Le volet qualitatif et les circuits de proximité ont été illustrés par la présentation de Qualité Landes par Marie-Hélène Cazaubon, présidente de la chambre d’agriculture des Landes. Cette association, créée par le conseil départemental et la chambre d’agriculture, défend sept productions sous signes officiels de qualité : l’asperge des sables des Landes, le kiwi de l’Adour, les vins de Tursan, le canard fermier, les volailles fermières, le bœuf de Chalosse, l’armagnac. Elle affiche une démarche de qualité et de défense de l’origine de ses produits autour de mille agriculteurs exerçant sur un territoire identifié et répondant « à des exigences bien qui ne sont pas les mêmes dès qu’on franchit les frontières ».
Marie-Hélène Cazaubon signale que « cette différenciation trouve un public. L’association réunit des entreprises qui peuvent être concurrentes mais pour travailler collectivement à une communication commune, à l’obtention de marchés. Le but de Qualité Landes ? Faire découvrir, faire goûter, faire vendre. C’est simple. »
Diagnostic partagé
Lors de la table ronde a également été abordée la démarche de relocalisation de l’agriculture et de l’alimentation engagée dans le cadre des projets alimentaires territoriaux (PAT), issus de la loi d’avenir de l’agriculture de 2014.

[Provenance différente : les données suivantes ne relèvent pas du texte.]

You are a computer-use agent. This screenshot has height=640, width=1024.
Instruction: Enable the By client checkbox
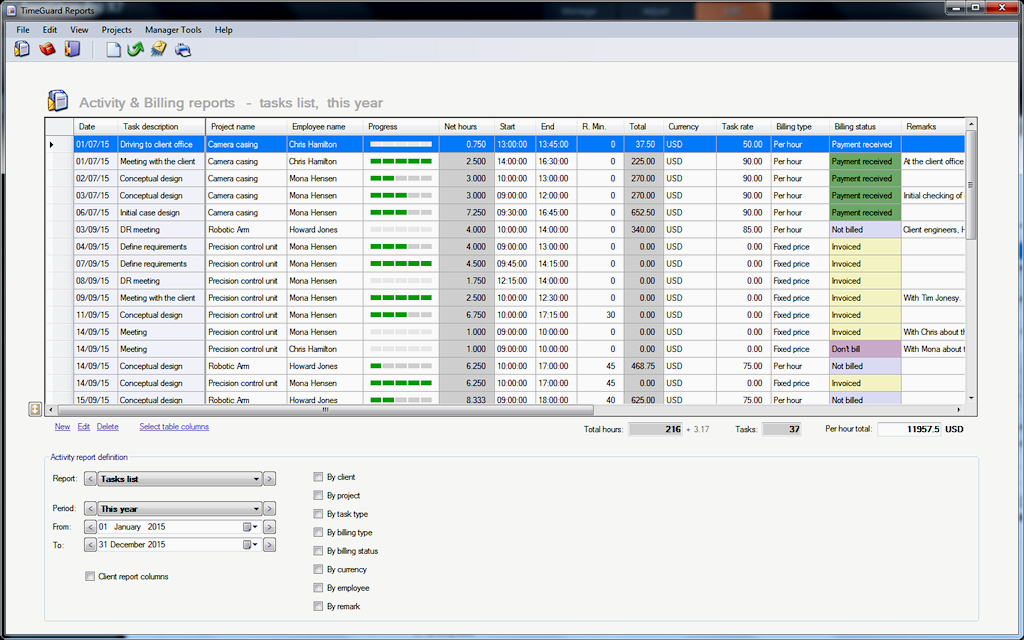click(318, 478)
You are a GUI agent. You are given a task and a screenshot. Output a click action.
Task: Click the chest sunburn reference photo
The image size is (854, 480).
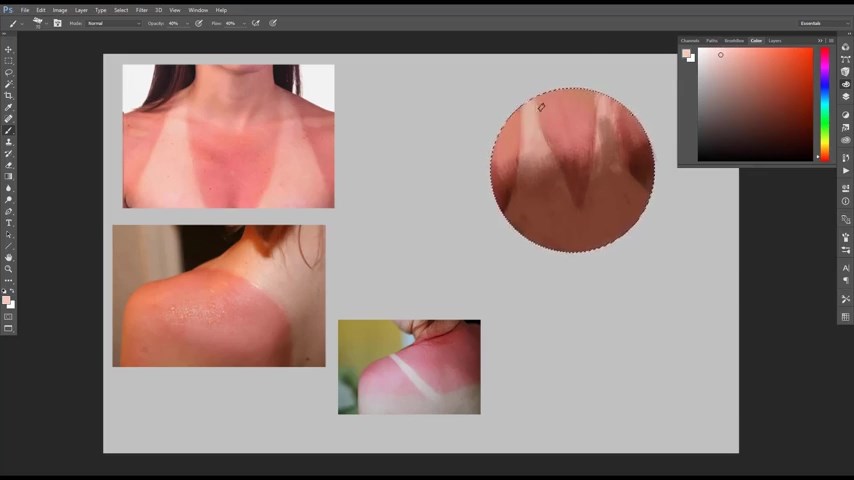[x=228, y=136]
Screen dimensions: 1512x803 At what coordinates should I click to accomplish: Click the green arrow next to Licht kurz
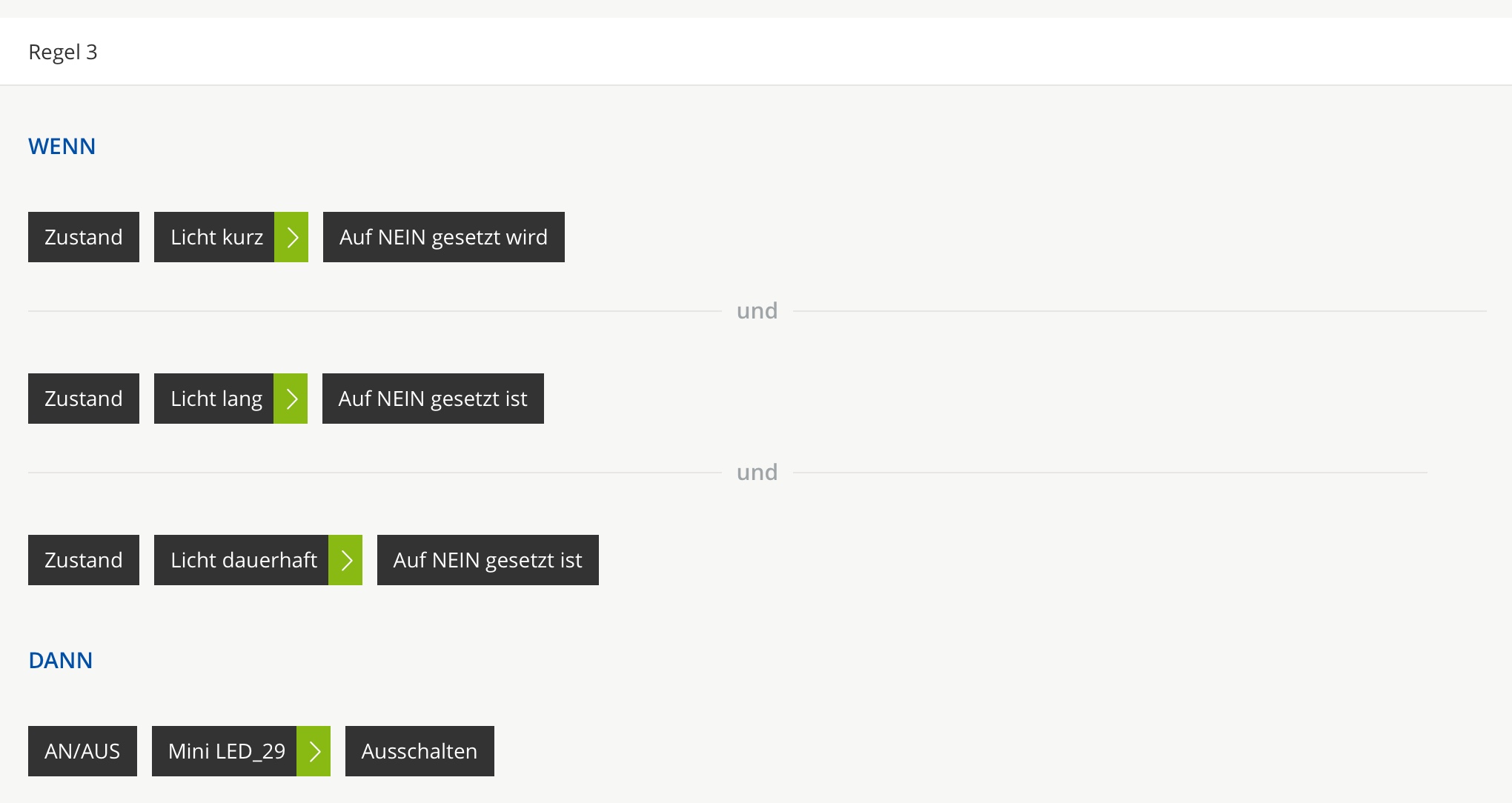(x=291, y=237)
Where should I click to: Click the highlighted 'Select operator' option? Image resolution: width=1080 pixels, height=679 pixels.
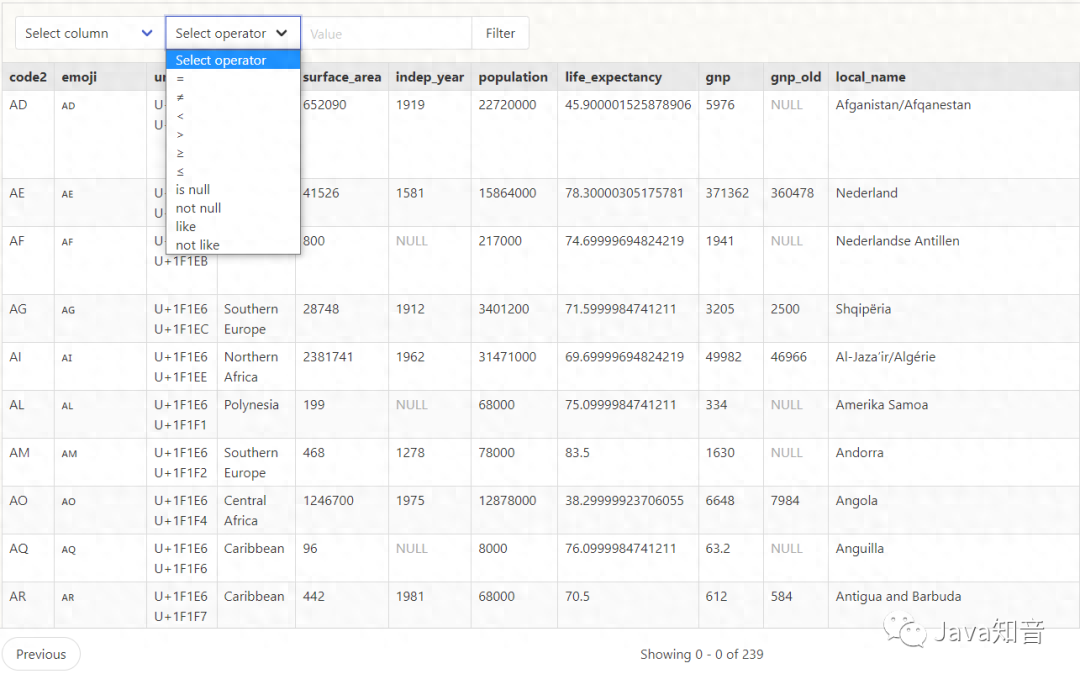pos(221,60)
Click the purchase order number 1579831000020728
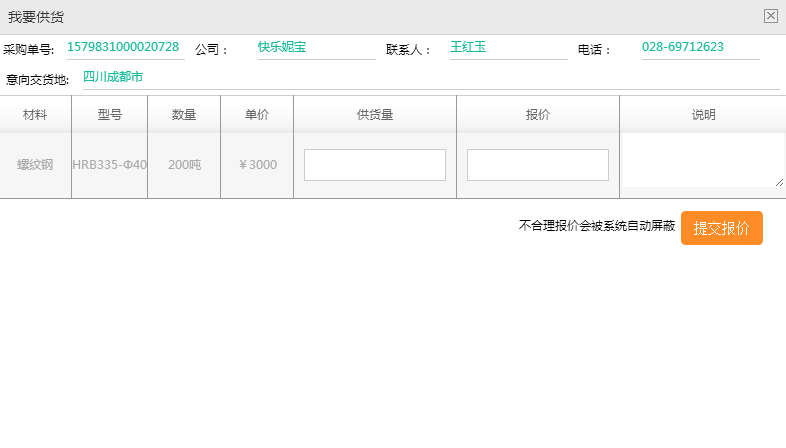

Ancrage territorial de la production, consolidation des filières, contribution à l’installation d’agriculteurs, sensibilisation du public sur la qualité des produits, les circuits courts, éducation alimentaire, création de lien entre les différents acteurs, les producteurs, les consommateurs… Ils s’appuient sur un diagnostic partagé entre plusieurs partenaires locaux (collectivités, agriculteurs, acteurs de l’économie sociale et solidaire, entreprises, coopératives…). Des PAT auxquels la MSA pourrait ajouter sa patte.